- Born: John ya Otto Nankudhu 24 June 1933 Oluhapa
- Died: 7 February 2011 (aged 77)
- Occupation(s): soldier and politician

= John Nankudhu =

Namibian guerrilla, army officer, and politician

John ya Otto Nankudhu (1933–2011, nom de guerre: Koshiwanda, the surname is sometimes also spelled Nankugu) was a Namibian guerrilla, army officer and politician. He was the commander of the forces of the People's Liberation Army of Namibia (PLAN) at Omugulugwombashe when the armed struggle for independence began there on 26 August 1966 and was later jailed for 17 years at Robben Island. He is a National Hero of Namibia for his contributions to the independence of the country.

==Early life and exile==
Nankudhu was born on 24 June 1933 at Oluhapa in northern Namibia. He joined the Ovamboland People's Congress, the predecessor of SWAPO, in 1958, shortly after its foundation. He quickly ascended to become its chairman for Oranjemund. In 1960 he went into exile. He received military training in Egypt until 1963 and thereafter joined a military academy in the USSR where he completed training in 1964.

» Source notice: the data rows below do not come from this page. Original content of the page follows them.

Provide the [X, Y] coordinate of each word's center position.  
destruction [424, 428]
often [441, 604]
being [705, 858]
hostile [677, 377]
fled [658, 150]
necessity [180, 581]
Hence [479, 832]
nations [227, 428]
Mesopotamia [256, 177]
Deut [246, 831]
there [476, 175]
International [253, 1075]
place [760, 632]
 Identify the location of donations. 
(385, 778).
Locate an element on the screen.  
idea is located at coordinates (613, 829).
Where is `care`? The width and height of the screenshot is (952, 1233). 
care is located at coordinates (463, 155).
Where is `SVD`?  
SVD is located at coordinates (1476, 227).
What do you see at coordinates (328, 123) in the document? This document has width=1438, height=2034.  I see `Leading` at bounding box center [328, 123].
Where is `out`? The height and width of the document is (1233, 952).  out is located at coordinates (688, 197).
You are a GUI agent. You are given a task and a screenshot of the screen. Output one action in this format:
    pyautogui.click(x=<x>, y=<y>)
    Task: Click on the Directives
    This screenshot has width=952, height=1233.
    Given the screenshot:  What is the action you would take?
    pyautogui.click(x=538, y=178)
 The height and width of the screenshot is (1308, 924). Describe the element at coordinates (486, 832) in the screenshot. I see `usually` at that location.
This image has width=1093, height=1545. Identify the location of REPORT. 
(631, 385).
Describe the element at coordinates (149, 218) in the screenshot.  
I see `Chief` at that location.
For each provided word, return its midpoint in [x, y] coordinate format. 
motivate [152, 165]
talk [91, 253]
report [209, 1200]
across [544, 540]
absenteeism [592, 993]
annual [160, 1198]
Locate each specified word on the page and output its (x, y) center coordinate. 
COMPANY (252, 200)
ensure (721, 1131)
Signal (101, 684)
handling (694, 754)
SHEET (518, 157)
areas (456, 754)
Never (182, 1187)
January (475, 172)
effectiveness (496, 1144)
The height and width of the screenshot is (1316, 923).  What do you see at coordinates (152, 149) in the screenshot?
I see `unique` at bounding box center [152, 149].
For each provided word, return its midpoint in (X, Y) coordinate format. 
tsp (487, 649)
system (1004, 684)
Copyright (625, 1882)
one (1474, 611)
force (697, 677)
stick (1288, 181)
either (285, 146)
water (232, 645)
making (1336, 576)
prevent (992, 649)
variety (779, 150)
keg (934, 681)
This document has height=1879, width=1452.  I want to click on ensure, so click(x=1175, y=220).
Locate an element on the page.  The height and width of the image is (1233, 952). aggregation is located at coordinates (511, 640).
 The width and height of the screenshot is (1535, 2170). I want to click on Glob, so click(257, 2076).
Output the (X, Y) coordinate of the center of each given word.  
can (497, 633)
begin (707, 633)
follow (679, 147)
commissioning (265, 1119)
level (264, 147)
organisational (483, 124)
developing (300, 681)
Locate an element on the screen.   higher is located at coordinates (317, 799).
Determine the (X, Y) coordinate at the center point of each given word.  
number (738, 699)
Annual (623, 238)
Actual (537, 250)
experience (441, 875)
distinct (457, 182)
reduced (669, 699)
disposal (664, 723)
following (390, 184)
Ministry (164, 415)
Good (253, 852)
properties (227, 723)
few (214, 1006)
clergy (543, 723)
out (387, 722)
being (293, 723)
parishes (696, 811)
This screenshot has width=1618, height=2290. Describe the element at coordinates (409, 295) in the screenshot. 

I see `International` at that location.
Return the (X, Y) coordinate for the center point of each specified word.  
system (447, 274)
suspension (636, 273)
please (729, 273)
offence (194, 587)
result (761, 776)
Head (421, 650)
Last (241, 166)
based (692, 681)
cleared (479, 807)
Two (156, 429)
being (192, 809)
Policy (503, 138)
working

Nankudhu returned to Africa in 1964 and, already in the rank of a commander of the People's Liberation Army of Namibia (PLAN), started a military training camp in Kongwa, Tanzania. In 1966 he moved into Namibia as one of the first six guerrillas to mobilise and train people for armed resistance. Under his leadership a reconnaissance camp near Ongandjera was established in January, and a training camp at Omugulugwombashe in June.

==Battle at Omugulugwombashe==

In 1966 the UN General Assembly revoked South Africa's mandate to govern South West African territory and placed it under direct UN administration. South Africa refused to recognize this resolution. The group under Nankudhu had just started to build defensive structures and planned to train about 90 soldiers at Omugulugwombashe.

On 26 August 1966, eight helicopters of the South African Defence Force attacked the PLAN guerrilla fighters, only 17 of which were in the camp at the time of attack. It was the first armed battle in the Namibian War of Independence. In commemoration of the day, 26 August is a public holiday in Namibia. It is recognized by the UN as Namibia Day but Namibians refer to it as Heroes' Day.

John ya Otto Nankudhu was only arrested in December. The South Africans detained him in Pretoria, tortured him, and placed him in solitary confinement. He occupied the cell Walter Sisulu was held in before. In 1968 he was sentenced to death under the Terrorism Act. Following international pressure the sentence was converted to life in prison at Robben Island. He was released in December 1985.

==After Namibian independence==
After independence, Nankudhu served as regional councillor for Windhoek's Wanaheda constituency (now Samora Machel constituency) from 1999 to 2010. He also was the chairman of the Central Region of the Swapo Party and a member of the Ministry of Veterans' Affairs. On 26 August 2007 he received the honorary military rank of colonel.

John ya Otto Nankudhu was married to Jacobina. They had five children. Nankudhu died on 21 June 2011, reportedly a poor man. Shortly after Nandudhu's death, President Hifikepunye Pohamba conferred the status of National Hero upon him and directed that a state burial be held. Nankudhu was buried at Namibia's Heroes' Acre near Windhoek on 2 July 2011. He is also commemorated at Omugulugwombashe, where a statue of six soldiers engaged in planning a military action depicts Nankudhu and his subordinates.